Większość osób kojarzy go ze świętami, ale szczerze powiedziawszy u mnie jada się go przez cały rok! Wbrew pozorom filetowanie nie należy do szczególnie trudnych, a filmiki na karpiujemy.pl świetnie pokazują jak pozbyć się nawet małych ości. Przygotowujemy go w różnych wariantach, ale w dobie dzisiejszej bieganiny ta klasyczna, smażona wersja jest mi szczególnie bliska bo to dosłownie parę minut roboty, a smak… poezja!
Zdrowy jak karp!
Od zawsze mówi się o spożyciu ryb morskich, a prawda jest taka, że ryby słodkowodne wcale nie ustępują im wartościami odżywczymi, a smak czasami wręcz działa na korzyść. Karp to ryba średniotłusta, ale bogata zarówni w kwasy Omega jak i witaminy i mikroelementy.

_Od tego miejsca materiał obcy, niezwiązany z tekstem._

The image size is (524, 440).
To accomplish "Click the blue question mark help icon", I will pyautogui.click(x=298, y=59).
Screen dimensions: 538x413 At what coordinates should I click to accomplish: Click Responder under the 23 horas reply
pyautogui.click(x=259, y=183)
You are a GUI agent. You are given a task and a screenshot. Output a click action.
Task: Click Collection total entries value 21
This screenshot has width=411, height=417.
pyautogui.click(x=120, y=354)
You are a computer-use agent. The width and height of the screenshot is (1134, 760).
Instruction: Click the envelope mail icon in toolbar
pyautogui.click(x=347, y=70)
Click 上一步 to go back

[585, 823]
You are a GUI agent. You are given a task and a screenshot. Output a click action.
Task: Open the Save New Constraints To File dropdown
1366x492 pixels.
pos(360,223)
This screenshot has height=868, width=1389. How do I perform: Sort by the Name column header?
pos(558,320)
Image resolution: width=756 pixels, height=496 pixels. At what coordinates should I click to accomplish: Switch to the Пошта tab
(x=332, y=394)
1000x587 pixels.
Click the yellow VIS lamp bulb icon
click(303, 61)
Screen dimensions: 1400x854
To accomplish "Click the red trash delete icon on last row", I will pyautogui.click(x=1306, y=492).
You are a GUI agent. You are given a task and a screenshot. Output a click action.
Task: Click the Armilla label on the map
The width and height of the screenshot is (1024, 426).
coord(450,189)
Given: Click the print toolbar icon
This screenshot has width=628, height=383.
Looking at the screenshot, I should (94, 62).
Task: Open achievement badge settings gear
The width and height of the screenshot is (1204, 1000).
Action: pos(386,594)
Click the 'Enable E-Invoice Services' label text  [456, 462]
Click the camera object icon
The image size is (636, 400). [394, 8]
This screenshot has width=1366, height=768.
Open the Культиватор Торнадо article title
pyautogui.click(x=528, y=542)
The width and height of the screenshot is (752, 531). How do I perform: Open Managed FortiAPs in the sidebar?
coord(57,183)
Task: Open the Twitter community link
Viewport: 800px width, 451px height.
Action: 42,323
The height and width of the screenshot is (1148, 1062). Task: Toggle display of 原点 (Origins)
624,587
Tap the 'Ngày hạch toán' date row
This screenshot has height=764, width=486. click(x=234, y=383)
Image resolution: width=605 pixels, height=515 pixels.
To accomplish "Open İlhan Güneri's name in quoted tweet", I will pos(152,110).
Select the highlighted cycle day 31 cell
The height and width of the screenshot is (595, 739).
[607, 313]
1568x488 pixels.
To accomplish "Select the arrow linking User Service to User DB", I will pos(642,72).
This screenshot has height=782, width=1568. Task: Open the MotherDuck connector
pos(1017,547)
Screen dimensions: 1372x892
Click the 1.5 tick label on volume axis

Osobiście kupuję go od lat w zaufanym gospodarstwie rybackim z mojej okolicy – konkretnie w Chociwiu. Szczególnie w dzisiejszych, trudnych czasach warto wspierać lokalne biznesy. A karp jako typowo slow foodowy „produkt” wymaga rzeczywistej dbałości o hodowlę. Wiem co jem nabiera więc nowego znaczenia.
Jak przyrządzam karpia?
Polecę dziś najprostszym i najpopularniejszym przepisem, żeby udowodnić, że można zrobić coś mega szybko, a jednocześnie smacznie i zdrowo.
Sprawionego karpia dokładnie myję, osuszam papierowym ręcznikiem, kroję w półdzwonka, solę i odstawiam na ok. 2 godziny.
Następnie obtaczam w mące i smażę na oleju rzepakowym na złocisty kolor. Najpierw z jednej potem z drugiej strony po ok. 4 minuty, a następnie boki po 2. Voila! I niech mi ktoś powie, że to trudne.
Osobiście nie filetuję bo mi dłubanie ości nie przeszkadza. Preferuję większe okazy bo wtedy łatwiej. Ale jak mam czas na zabawę to filetuję i wtedy smażenie jest jeszcze szybsze.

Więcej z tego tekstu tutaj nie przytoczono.